**Try it**
Give the number of lines in the material below that hold "Given", and nothing besides.
** Opening Listed records block **
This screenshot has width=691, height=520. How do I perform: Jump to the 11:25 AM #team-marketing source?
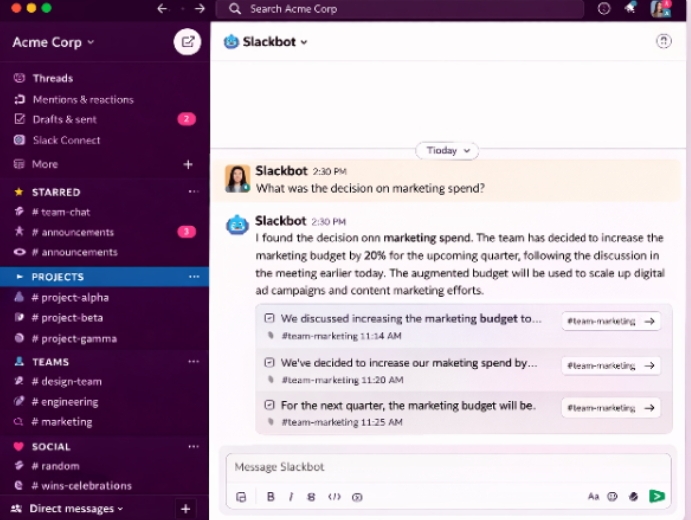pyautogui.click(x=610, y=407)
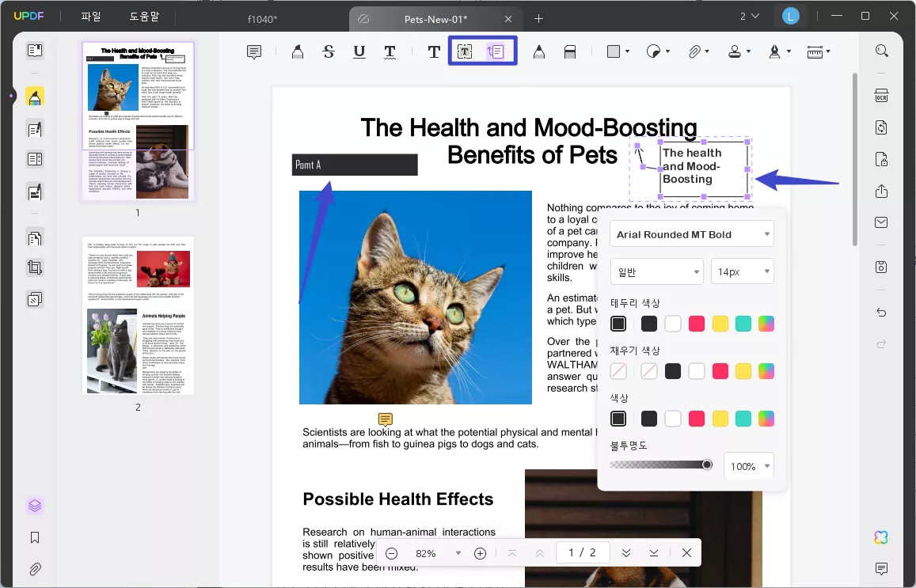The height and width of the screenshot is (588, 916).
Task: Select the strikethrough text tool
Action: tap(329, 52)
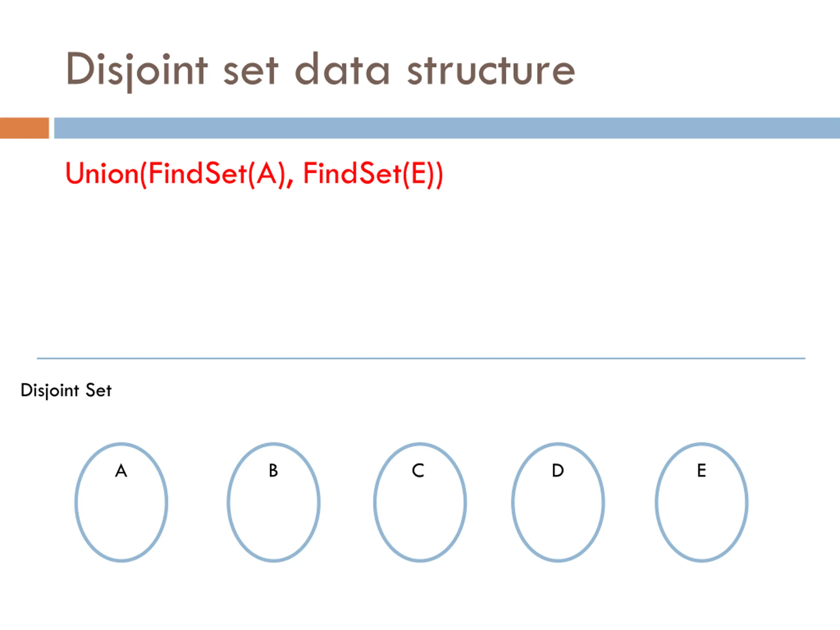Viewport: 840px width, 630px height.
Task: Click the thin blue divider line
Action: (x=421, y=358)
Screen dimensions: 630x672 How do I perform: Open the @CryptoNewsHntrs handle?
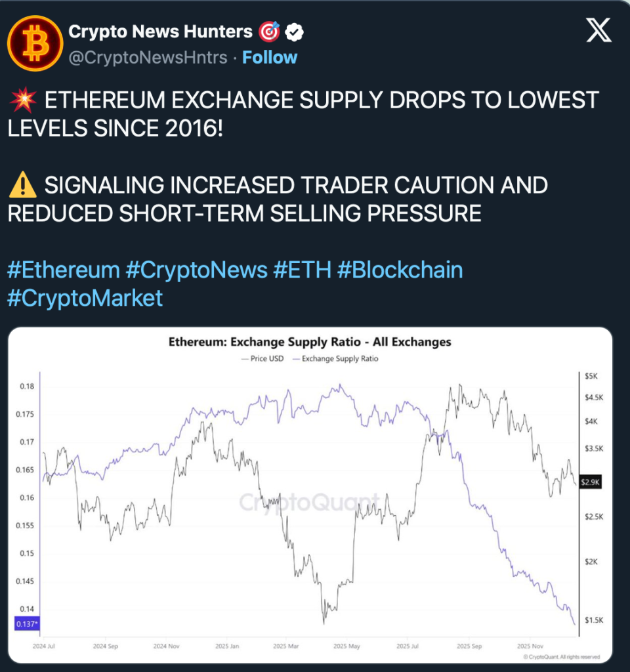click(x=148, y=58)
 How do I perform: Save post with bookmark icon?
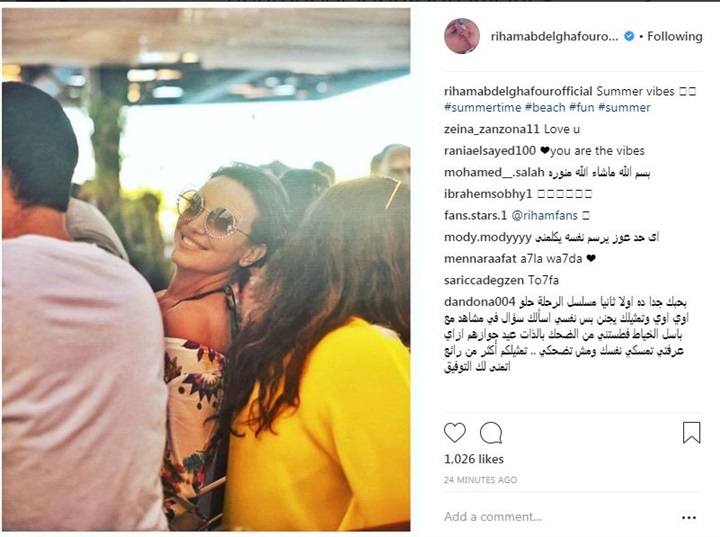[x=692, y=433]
** Closing Listed records block **
** Opening Listed records block **
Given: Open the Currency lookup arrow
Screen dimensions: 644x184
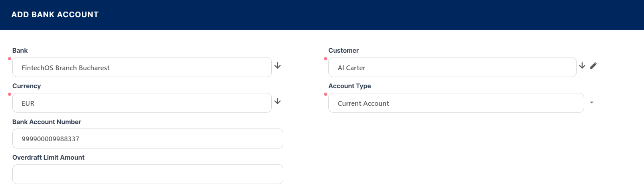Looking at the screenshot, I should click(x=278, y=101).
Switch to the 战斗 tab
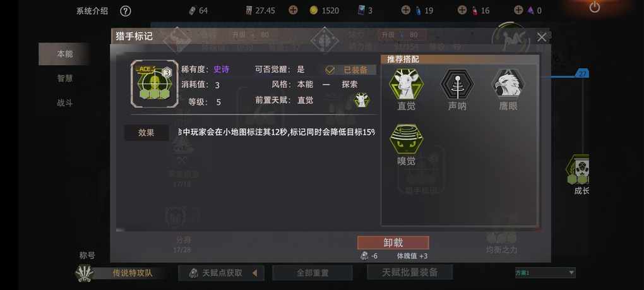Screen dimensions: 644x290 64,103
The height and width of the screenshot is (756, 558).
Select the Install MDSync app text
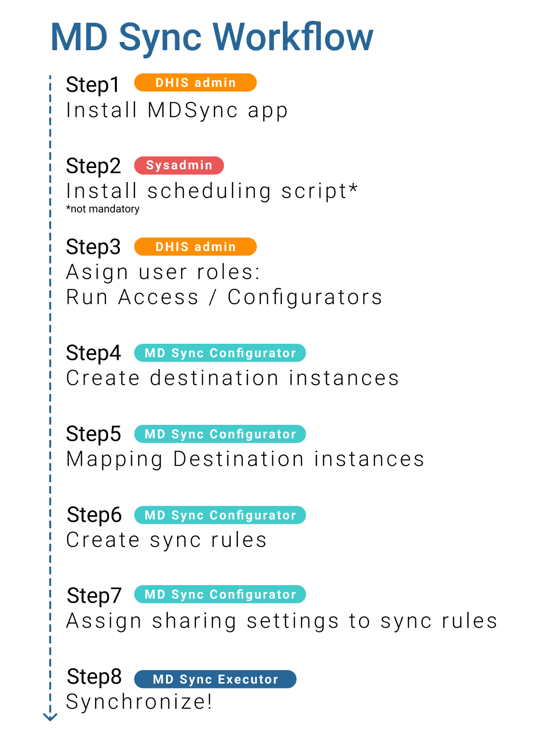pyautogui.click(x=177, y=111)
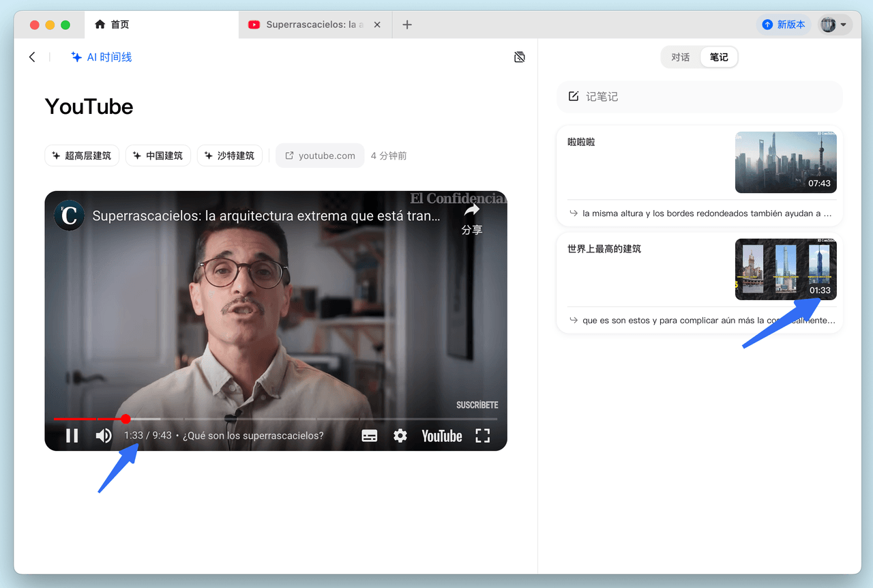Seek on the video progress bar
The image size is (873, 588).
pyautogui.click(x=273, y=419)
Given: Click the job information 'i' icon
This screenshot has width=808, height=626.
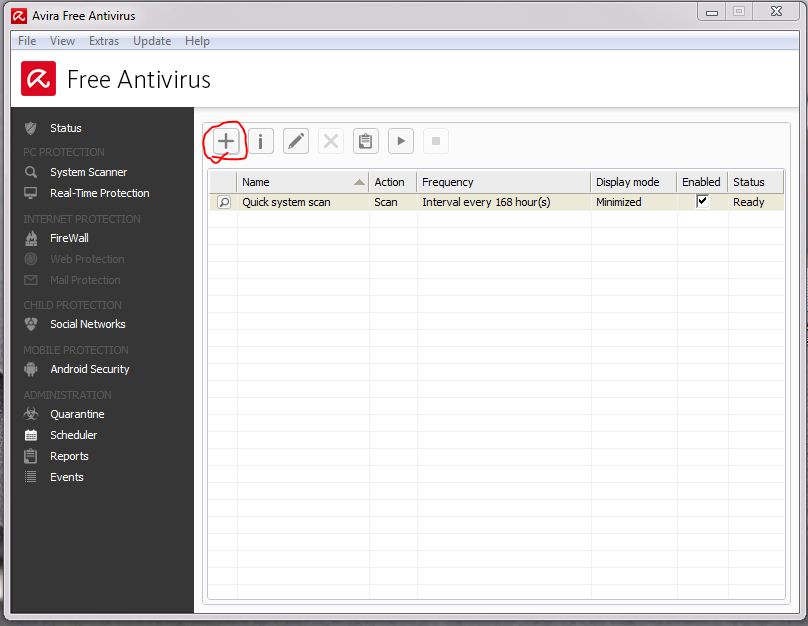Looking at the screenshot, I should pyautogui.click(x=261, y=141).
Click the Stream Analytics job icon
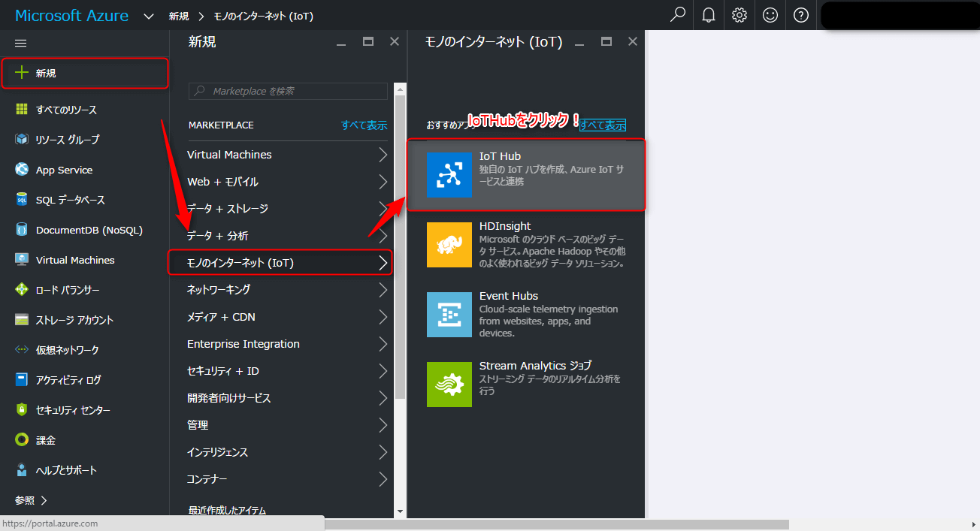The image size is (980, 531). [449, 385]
** Closing Listed records block **
** Opening Listed records block **
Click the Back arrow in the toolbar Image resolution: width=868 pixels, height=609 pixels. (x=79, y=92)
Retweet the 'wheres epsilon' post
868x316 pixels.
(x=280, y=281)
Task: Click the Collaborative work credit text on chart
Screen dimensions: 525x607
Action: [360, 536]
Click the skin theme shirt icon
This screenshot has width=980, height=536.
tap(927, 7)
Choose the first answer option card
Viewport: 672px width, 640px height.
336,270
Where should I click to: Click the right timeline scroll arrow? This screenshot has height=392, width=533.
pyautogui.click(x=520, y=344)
** Closing Listed records block **
**Exercise output**
2